Your assignment: Beginning with the first line of the entries below, quote each line until you reach and include the line with "This screenshot has height=1225, width=980.".
START Material for this task
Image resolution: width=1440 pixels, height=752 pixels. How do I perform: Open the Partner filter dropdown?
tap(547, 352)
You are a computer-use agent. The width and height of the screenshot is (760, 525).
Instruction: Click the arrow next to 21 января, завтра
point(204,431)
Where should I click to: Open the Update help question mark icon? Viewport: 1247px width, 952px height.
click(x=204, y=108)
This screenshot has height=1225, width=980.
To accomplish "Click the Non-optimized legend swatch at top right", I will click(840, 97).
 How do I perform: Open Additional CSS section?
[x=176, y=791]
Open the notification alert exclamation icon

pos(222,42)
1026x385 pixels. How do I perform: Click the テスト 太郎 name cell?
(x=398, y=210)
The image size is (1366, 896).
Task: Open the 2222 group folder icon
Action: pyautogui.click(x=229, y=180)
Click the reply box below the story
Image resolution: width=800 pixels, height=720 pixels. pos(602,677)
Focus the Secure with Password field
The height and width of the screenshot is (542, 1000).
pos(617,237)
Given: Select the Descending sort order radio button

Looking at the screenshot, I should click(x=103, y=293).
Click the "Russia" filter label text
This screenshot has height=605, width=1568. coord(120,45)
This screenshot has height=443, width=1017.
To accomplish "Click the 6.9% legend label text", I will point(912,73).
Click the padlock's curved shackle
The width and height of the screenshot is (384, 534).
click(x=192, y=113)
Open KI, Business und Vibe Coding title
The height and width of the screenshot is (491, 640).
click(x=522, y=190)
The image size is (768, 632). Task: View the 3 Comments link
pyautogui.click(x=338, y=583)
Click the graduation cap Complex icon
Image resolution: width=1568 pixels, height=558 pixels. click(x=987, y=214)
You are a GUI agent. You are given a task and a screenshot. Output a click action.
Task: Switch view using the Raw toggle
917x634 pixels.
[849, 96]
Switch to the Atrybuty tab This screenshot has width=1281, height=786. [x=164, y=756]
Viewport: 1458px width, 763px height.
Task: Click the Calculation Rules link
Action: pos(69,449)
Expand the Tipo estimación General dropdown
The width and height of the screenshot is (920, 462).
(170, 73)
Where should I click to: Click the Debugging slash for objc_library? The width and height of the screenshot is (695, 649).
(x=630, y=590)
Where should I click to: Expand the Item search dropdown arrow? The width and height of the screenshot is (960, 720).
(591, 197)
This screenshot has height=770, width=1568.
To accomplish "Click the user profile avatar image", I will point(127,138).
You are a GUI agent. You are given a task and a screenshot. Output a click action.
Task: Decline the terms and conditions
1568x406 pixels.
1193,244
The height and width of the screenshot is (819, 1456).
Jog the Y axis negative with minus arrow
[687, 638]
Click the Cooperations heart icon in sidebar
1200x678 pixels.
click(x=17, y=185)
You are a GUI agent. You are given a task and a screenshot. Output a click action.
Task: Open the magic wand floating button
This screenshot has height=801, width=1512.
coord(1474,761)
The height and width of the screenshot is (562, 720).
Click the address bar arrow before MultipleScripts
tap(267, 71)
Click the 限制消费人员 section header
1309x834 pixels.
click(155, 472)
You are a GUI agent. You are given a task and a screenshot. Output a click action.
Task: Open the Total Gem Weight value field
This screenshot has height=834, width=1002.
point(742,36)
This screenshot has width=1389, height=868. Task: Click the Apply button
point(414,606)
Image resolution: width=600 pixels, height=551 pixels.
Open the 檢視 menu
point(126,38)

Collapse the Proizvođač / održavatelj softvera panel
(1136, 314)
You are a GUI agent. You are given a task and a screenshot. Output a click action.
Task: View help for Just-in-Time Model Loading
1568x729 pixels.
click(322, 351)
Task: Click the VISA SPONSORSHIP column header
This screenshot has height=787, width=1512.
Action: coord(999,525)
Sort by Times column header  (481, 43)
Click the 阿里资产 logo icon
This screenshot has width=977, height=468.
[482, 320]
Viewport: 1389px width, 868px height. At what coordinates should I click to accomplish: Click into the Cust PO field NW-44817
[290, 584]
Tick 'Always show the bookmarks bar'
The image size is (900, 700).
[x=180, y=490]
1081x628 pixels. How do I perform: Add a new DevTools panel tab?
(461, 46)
END Material for this task
Finished exercise:
Image resolution: width=1440 pixels, height=752 pixels. How do I perform: Open the Partner filter dropdown?
tap(547, 352)
You are a computer-use agent. The width and height of the screenshot is (760, 525).
Instruction: Click the arrow next to 21 января, завтра
point(204,431)
Where should I click to: Open the Update help question mark icon? Viewport: 1247px width, 952px height.
click(x=204, y=108)
This screenshot has height=1225, width=980.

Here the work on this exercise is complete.